→ EXERCISE DESCRIPTION:
Taking the line that contains "Task: Select the Code tab" as the first, copy exactly every line through the last line of the records, and nothing else.

◇ ◇ ◇

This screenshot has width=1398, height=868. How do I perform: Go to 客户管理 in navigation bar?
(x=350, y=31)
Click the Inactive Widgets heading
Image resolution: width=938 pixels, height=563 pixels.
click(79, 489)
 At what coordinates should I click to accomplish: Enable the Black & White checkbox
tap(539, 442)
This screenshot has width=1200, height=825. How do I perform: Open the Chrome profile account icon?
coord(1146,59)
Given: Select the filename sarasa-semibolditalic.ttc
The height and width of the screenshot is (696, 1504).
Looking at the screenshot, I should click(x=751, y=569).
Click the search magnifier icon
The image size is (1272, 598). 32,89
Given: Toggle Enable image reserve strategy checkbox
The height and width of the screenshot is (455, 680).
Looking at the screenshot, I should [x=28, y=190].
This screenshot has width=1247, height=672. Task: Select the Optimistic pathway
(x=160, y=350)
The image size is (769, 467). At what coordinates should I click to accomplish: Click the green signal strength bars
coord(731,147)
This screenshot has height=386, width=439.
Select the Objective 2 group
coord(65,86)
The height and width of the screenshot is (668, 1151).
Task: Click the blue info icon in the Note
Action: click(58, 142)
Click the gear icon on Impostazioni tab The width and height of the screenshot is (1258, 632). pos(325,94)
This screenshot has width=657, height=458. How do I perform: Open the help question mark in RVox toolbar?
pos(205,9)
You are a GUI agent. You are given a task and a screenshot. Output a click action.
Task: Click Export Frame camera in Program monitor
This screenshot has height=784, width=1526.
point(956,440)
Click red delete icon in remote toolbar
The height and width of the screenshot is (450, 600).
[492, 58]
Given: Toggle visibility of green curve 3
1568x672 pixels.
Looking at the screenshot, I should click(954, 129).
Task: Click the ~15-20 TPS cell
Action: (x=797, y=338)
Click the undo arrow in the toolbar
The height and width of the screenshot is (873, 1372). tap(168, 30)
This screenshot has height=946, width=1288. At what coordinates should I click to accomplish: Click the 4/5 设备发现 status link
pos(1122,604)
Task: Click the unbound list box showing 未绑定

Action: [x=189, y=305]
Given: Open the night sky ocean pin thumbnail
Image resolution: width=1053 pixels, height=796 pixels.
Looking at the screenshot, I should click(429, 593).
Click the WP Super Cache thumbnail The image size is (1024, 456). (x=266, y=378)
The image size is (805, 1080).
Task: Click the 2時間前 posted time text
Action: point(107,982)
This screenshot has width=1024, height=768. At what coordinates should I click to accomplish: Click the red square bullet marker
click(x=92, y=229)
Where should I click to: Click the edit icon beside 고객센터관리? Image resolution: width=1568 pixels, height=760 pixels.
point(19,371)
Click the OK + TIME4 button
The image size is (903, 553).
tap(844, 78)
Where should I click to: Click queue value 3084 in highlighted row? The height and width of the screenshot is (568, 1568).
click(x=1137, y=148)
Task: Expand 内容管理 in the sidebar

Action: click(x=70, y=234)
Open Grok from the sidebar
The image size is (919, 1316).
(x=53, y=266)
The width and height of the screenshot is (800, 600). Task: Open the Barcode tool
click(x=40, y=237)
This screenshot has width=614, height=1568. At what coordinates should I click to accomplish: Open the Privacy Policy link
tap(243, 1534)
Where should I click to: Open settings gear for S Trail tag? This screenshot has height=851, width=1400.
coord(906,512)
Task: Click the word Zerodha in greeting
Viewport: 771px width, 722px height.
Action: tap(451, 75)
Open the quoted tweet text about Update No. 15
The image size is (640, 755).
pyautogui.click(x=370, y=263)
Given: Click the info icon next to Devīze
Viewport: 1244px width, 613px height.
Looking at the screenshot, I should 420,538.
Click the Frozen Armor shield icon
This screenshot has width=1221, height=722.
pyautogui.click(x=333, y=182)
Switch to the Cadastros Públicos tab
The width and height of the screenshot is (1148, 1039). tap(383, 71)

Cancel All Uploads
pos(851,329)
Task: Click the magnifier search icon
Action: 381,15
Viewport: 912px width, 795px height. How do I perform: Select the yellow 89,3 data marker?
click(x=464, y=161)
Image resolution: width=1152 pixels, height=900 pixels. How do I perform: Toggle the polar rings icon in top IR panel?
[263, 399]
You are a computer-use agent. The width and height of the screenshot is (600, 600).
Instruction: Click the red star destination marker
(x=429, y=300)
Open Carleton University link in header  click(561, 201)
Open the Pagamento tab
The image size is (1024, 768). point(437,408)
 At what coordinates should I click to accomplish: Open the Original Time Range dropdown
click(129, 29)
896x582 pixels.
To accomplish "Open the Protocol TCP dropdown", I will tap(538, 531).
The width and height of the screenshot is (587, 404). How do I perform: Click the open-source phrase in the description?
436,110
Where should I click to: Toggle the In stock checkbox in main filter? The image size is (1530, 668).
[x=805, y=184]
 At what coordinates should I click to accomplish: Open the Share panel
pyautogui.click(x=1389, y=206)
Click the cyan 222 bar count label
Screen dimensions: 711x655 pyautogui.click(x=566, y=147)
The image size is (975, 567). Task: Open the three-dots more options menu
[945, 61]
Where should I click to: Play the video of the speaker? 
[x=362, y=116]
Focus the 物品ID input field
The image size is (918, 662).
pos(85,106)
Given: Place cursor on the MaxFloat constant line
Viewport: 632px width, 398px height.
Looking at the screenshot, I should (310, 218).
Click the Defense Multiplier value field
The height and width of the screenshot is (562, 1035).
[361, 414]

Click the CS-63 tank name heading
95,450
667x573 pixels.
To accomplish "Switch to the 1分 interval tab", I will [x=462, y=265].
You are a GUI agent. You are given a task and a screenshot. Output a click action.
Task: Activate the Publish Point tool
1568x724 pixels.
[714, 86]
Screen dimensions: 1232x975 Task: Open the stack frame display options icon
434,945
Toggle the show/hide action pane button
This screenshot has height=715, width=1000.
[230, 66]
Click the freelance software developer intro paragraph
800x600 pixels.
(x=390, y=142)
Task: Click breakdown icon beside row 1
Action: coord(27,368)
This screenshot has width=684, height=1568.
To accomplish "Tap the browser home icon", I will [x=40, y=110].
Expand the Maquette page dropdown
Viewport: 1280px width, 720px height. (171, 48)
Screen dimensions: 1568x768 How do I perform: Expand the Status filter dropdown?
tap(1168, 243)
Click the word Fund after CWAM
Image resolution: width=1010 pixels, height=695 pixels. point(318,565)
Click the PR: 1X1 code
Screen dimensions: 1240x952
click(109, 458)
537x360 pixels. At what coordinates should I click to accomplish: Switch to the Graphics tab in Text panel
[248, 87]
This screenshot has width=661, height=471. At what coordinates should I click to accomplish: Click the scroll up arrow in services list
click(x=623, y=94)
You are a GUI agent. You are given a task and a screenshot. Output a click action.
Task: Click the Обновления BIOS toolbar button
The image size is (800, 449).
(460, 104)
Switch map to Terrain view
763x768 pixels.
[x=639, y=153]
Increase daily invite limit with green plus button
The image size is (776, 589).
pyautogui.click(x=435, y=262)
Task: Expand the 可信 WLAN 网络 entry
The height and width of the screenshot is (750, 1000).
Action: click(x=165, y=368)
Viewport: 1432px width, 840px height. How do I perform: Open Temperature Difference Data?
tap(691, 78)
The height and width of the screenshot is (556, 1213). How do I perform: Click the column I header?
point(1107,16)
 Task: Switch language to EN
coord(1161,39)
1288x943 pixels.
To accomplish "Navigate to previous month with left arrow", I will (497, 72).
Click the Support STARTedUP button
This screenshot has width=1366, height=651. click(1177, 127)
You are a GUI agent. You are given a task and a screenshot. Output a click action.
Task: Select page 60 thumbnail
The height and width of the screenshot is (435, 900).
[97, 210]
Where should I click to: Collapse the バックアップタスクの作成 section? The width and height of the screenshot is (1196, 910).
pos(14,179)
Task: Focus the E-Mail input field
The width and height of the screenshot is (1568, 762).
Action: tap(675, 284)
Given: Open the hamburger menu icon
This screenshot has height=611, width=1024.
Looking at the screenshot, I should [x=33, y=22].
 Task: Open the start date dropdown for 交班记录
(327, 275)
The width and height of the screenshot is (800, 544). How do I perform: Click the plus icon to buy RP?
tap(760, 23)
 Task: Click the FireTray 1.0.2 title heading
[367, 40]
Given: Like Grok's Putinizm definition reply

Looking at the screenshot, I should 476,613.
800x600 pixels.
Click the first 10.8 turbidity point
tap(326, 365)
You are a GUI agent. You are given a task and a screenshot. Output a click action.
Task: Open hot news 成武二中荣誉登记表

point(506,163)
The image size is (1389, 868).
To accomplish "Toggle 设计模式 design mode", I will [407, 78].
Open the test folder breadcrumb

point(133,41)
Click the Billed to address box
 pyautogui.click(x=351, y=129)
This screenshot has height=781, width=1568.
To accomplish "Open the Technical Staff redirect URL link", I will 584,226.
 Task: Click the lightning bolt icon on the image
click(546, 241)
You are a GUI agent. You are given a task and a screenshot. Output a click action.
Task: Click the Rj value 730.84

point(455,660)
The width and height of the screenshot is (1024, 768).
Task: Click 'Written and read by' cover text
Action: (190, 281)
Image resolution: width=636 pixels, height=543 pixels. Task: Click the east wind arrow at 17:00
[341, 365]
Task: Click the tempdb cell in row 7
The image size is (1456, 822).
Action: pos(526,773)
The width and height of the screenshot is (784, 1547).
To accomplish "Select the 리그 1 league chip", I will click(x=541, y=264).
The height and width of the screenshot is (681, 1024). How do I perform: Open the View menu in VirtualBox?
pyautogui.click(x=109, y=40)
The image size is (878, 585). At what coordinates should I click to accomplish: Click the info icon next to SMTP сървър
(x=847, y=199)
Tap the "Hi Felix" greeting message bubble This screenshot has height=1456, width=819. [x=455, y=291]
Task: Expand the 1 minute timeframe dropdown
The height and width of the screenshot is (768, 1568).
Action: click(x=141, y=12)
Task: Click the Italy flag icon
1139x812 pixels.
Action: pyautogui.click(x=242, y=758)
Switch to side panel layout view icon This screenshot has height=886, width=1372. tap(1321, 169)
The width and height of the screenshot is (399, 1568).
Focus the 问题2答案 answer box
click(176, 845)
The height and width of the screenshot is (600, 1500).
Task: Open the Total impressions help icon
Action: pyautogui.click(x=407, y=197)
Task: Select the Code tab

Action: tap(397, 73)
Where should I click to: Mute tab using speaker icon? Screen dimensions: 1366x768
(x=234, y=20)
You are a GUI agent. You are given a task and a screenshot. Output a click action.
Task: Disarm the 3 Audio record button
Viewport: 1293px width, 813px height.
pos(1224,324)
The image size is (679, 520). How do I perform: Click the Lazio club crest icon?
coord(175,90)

◇ ◇ ◇

→ SOLUTION TO THIS PROBLEM:
Task: Select the Code tab

Action: tap(397, 73)
Where should I click to: Mute tab using speaker icon? Screen dimensions: 1366x768
(x=234, y=20)
You are a GUI agent. You are given a task and a screenshot. Output a click action.
Task: Disarm the 3 Audio record button
Viewport: 1293px width, 813px height.
pos(1224,324)
The image size is (679, 520). How do I perform: Click the Lazio club crest icon?
coord(175,90)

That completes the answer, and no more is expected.